───── INFORMATION SUPPLIED

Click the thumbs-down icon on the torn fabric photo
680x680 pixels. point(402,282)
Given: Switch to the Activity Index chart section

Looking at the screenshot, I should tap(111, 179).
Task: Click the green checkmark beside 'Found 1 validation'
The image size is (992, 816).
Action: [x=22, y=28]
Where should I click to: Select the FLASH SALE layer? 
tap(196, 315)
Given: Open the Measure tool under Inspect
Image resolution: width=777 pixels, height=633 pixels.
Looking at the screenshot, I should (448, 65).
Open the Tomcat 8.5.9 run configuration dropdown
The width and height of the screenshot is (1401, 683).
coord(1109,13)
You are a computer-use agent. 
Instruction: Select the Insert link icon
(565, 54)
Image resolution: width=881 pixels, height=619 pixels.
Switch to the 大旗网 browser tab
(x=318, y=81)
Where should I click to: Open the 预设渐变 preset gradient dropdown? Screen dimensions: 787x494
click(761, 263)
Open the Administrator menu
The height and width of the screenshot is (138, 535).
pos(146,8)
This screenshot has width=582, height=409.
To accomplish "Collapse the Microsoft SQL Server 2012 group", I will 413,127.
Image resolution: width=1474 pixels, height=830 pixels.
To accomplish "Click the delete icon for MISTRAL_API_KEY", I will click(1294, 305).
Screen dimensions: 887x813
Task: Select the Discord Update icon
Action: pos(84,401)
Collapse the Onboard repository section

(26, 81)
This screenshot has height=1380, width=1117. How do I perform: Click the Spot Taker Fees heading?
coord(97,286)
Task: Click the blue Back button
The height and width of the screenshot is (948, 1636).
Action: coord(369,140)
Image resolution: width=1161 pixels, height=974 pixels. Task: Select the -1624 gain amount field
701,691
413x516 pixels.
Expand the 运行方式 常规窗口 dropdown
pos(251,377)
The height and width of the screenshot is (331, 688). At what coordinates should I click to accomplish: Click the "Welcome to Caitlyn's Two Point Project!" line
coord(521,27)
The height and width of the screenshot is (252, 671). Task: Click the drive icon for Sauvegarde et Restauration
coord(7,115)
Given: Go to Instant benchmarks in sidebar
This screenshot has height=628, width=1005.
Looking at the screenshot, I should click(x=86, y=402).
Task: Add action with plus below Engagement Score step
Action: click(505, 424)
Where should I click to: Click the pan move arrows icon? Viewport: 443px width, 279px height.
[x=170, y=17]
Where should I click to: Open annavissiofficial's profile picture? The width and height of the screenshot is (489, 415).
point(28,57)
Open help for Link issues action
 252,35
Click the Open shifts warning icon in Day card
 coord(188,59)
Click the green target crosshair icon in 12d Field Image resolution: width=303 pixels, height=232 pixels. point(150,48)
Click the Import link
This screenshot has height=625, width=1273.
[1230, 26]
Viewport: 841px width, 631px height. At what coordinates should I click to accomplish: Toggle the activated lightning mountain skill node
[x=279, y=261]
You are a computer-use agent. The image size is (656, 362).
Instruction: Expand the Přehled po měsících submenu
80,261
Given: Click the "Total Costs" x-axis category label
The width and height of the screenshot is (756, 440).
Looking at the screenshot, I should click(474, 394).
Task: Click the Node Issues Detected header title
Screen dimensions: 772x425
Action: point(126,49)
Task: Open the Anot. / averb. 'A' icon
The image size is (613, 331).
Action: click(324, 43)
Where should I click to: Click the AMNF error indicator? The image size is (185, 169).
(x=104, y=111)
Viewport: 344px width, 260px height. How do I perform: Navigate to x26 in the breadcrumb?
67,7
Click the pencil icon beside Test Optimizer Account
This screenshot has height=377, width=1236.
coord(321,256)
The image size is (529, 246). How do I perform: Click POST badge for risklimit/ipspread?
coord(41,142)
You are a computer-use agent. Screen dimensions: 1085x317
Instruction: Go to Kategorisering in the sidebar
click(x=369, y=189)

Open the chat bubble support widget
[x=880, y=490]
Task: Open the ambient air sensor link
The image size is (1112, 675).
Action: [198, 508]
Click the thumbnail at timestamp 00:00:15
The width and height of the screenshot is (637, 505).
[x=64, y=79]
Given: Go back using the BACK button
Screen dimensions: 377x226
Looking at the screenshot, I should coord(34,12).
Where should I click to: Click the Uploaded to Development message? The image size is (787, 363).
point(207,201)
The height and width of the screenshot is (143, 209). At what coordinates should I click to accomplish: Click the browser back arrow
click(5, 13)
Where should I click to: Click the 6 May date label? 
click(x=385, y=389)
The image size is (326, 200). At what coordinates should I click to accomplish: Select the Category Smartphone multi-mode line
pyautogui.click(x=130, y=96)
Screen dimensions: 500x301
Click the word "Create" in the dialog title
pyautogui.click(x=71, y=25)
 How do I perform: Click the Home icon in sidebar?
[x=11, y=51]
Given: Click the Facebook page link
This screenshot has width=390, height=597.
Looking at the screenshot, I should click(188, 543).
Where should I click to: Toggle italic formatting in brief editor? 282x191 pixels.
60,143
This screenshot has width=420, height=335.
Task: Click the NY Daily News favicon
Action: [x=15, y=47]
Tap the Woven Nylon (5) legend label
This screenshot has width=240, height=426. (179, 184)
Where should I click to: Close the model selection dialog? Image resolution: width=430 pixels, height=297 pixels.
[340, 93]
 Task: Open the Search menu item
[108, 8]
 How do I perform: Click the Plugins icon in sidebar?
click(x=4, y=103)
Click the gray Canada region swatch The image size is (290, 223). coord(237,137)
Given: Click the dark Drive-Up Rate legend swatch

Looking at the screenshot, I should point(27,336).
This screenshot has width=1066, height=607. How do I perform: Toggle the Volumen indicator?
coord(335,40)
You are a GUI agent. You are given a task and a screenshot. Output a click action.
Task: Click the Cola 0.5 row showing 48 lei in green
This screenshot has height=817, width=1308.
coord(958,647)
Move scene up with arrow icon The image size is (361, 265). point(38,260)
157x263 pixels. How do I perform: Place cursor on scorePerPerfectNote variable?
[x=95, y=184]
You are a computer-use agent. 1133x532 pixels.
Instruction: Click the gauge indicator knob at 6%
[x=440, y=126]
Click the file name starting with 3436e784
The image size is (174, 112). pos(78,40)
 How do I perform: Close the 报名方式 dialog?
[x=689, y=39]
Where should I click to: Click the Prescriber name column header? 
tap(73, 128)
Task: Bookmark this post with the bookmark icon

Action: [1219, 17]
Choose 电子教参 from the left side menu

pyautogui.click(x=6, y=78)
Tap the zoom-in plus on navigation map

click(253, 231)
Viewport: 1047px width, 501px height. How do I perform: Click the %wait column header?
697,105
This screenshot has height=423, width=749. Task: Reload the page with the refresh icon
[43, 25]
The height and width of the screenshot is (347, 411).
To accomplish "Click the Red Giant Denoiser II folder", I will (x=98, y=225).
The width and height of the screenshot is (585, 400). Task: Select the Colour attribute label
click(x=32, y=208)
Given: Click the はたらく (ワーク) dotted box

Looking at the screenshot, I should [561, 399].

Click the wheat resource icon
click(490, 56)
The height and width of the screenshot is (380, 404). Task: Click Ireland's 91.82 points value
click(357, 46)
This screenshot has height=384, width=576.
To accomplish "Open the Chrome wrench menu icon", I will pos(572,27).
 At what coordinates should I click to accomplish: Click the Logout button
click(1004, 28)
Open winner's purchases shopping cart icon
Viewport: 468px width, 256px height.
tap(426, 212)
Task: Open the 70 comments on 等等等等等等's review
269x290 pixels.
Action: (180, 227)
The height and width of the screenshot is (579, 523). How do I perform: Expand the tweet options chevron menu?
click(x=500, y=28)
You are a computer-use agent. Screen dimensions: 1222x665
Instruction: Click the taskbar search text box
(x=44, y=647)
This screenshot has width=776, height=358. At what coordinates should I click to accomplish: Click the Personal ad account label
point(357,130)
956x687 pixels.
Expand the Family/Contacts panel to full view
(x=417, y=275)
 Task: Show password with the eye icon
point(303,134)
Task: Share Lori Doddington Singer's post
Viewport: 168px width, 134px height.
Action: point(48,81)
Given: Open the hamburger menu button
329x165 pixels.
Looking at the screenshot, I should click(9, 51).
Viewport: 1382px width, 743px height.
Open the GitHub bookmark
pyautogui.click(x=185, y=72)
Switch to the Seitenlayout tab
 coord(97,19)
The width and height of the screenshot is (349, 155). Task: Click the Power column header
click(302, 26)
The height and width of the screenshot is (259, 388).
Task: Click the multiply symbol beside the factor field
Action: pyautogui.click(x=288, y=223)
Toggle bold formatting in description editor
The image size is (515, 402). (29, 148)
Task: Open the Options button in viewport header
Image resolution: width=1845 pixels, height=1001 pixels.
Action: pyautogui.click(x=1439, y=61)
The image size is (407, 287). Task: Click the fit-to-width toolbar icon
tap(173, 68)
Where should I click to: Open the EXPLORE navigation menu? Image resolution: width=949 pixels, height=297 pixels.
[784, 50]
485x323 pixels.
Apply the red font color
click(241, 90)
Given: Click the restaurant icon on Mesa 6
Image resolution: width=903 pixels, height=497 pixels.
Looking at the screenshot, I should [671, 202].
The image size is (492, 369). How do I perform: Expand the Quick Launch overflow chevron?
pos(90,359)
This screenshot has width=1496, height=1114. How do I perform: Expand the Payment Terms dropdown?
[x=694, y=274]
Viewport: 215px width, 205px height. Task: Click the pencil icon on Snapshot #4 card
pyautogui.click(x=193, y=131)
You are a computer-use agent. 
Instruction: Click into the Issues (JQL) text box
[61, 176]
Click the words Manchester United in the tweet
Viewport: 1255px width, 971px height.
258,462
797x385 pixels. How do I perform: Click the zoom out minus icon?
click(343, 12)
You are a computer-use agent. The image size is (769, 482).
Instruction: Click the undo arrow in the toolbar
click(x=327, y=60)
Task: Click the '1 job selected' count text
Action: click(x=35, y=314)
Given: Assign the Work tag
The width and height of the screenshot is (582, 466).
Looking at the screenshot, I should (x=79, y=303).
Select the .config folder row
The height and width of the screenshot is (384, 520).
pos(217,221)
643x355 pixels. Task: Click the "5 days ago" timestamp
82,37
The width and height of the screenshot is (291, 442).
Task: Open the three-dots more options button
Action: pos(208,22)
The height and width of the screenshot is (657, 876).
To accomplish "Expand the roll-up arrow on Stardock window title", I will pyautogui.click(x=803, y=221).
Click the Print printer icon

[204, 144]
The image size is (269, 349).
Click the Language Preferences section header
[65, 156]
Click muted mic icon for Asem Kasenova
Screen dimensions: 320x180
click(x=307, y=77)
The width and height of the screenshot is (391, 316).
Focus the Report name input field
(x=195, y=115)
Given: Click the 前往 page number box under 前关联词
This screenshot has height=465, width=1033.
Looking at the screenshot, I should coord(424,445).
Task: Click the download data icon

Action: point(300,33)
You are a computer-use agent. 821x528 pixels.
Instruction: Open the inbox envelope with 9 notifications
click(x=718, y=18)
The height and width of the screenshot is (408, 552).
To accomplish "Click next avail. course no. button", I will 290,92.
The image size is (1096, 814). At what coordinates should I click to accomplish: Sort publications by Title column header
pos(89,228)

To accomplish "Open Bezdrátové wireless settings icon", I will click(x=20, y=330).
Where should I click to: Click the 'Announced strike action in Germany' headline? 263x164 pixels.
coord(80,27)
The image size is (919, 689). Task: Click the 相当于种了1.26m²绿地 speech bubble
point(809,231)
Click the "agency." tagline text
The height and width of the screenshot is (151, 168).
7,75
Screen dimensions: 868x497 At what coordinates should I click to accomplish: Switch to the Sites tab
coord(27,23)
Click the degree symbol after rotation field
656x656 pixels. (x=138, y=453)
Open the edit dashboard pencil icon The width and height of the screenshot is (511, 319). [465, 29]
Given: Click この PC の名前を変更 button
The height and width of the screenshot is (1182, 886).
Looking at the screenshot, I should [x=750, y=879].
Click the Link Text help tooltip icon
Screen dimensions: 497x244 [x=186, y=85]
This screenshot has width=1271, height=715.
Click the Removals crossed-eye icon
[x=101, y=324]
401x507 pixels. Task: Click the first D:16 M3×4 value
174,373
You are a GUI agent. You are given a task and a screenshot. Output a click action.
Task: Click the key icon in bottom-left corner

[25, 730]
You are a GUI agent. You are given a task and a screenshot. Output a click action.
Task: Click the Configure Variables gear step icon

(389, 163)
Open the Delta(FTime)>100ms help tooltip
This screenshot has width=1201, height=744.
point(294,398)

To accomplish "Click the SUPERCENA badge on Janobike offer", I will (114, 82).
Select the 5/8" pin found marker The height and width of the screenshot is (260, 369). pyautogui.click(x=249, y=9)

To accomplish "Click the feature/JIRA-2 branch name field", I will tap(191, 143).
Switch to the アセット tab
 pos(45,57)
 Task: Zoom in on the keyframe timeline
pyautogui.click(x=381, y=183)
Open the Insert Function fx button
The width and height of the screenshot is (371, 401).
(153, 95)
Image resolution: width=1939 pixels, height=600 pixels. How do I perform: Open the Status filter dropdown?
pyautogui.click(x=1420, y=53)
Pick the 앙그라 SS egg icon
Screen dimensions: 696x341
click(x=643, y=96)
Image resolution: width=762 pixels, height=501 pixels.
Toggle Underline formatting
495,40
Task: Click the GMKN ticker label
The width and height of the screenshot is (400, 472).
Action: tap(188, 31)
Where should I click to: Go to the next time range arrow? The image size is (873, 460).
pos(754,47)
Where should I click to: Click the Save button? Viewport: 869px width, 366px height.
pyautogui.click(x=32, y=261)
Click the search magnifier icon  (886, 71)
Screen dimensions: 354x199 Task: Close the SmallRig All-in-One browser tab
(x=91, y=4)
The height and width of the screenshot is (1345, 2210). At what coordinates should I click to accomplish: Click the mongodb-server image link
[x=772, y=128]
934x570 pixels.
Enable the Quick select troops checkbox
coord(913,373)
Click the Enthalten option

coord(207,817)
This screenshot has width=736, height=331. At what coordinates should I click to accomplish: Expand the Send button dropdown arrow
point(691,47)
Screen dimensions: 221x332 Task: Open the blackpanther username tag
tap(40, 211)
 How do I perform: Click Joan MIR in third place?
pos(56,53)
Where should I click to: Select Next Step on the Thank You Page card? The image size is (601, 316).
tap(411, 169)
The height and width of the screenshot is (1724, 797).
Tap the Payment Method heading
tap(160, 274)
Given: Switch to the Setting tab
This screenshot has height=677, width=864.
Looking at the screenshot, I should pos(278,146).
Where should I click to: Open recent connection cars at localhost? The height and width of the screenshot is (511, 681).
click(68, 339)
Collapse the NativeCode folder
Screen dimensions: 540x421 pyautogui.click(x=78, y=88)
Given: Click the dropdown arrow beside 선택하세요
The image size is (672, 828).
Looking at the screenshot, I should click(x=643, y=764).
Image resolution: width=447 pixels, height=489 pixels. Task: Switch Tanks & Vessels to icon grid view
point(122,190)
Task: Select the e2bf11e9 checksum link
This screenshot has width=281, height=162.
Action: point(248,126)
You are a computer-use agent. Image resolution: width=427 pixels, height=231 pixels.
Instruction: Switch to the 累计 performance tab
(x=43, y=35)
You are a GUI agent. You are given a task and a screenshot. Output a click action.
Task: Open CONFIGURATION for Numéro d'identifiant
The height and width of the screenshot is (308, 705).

──────────

**REQUIRED ACTION:**
Give only the count of lines in the data that include the string "computer".

**RESULT OF THIS TASK:**
9